At a lovely AWP session on blogging as a writer, the panelists’s advice was to pick two or three topics one cared about and write posts on them. This task has been difficult for me because I care about things like climate change, LGBTQ rights, church politics relating to LGBTQ folks, not treating the poor like garbage, Tolkien, archery, and the South not making itself more stupid than it already has been. So, either nerd things or things that make my eye twitch. Splitting the difference, here’s the first of an ongoing set of novel reviews.
I’ve been to New Orleans, but I was like twelve, and twelve is a really weird age to go to New Orleans.
I’m sure when I return, I will see Nola differently having explored it at the side of Ignatius J. Riley, the anti-hero of John Kennedy Toole’s A Confederacy of Dunces. If we divide up Southern Lit, we might wind up with Appalachian work (Lee Smith, Fred Chappell), deep South work (Faulkner, Welty, O’Connor; the majority), and New Orleans work, in which Toole has a well-deserved place. Dunces glitters with rich dialogue. Its humor never lets up in the short game or over the longer episodes, as poor slob Riley repeatedly fails at mostly everything.
And slob he is. I was thankful that literature can only go so far to conjure an accurate image of a person in my mind. Physical disgustingness aside, Riley is a Miniver Cheevy sort, wishing that he lived in the Middle Ages rather than debauched, uncentered modernity (Like me in high school).
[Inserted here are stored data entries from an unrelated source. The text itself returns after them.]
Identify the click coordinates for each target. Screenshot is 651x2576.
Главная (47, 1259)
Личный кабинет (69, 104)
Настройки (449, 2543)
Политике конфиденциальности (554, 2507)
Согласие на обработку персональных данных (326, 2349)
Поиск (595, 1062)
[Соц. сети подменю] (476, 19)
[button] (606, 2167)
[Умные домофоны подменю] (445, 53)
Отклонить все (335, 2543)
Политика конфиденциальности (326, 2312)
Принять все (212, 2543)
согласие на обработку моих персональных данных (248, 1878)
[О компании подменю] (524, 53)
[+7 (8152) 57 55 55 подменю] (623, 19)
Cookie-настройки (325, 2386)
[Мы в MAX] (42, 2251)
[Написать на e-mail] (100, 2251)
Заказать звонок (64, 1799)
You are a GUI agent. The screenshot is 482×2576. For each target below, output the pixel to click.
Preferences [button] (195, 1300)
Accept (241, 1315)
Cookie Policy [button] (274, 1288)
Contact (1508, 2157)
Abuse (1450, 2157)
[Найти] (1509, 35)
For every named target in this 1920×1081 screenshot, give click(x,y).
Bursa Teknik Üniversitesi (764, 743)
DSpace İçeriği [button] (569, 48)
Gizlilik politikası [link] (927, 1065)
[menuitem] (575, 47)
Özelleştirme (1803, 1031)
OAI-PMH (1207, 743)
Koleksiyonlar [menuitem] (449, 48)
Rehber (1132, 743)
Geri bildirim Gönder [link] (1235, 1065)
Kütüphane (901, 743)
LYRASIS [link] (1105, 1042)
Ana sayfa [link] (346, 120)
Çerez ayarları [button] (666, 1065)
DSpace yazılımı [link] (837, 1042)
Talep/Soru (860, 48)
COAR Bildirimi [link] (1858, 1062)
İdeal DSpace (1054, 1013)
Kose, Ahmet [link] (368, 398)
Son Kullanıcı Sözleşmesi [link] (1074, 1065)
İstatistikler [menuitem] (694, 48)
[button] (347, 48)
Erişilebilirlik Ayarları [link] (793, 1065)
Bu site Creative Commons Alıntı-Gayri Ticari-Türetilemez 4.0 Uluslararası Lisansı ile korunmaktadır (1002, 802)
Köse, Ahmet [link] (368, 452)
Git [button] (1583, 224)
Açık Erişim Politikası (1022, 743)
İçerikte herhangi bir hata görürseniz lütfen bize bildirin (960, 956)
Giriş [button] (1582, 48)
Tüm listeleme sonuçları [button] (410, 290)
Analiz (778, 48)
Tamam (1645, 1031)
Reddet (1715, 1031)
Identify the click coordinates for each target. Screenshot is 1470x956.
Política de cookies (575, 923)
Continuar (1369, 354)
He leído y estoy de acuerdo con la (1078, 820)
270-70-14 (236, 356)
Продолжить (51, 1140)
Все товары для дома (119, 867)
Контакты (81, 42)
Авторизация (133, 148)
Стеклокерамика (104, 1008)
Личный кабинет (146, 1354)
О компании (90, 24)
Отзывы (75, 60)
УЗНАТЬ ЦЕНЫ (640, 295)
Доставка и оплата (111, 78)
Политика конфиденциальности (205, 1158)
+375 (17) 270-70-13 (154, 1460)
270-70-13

One of the things I love about the novel as a genre is its capacity for empathy; the only way one can avoid relating to a protagonist is to throw the book down. In a picaresque novel, where just about everyone is disgusting somehow, and with an anti-hero who fulfills none of those nice humanity-restoring roles we look for, empathy becomes difficult. Or at least, different. I wound up rooting for the trickster, Burma Jones, and feeling terribly sorry for poor Mrs. Riley.
The oaf Ignatius does get his redemption, in a way. After a climax in which he saves the day by simply being himself, there’s a nice chapter not unlike the final episode of Seinfeld as Riley’s bumbling into things somehow makes everything turn out okay. In the denoument, significantly, Riley’s final transformation is connected to gratitude, which he feels in the novel’s closing pages.
Perhaps I’m judging the novel harshly. It really is hilarious, and pokes plenty of fun at 1960’s culture. I have no doubt that it presents New Orleans of that era as well as Twain represented the Mississippi river’s towns in Huckleberry Finn, carrying on that proud tradition of showing the world back exactly, only through a funhouse mirror.
The presentation of gay characters like Dorian Greene threw me off, however. They are presented with promiscuity and foppishness, and they all cross-dress–I’m not sure how close those two things were in the Venn diagram of the ’60’s. Maybe more than I think. Probably that was how the LGBTQ population were portrayed in culture back then, but in today’s light, it looks terribly stereotypical. But so is everyone in the book. Can you do that?
I hoped Myrna Minkoff, our zealous protester of everything, might be more progressive, but she had that awful “cure the gay away” bug too.
Better book title, for readers with two or more degrees: “Don’t Be this Guy.”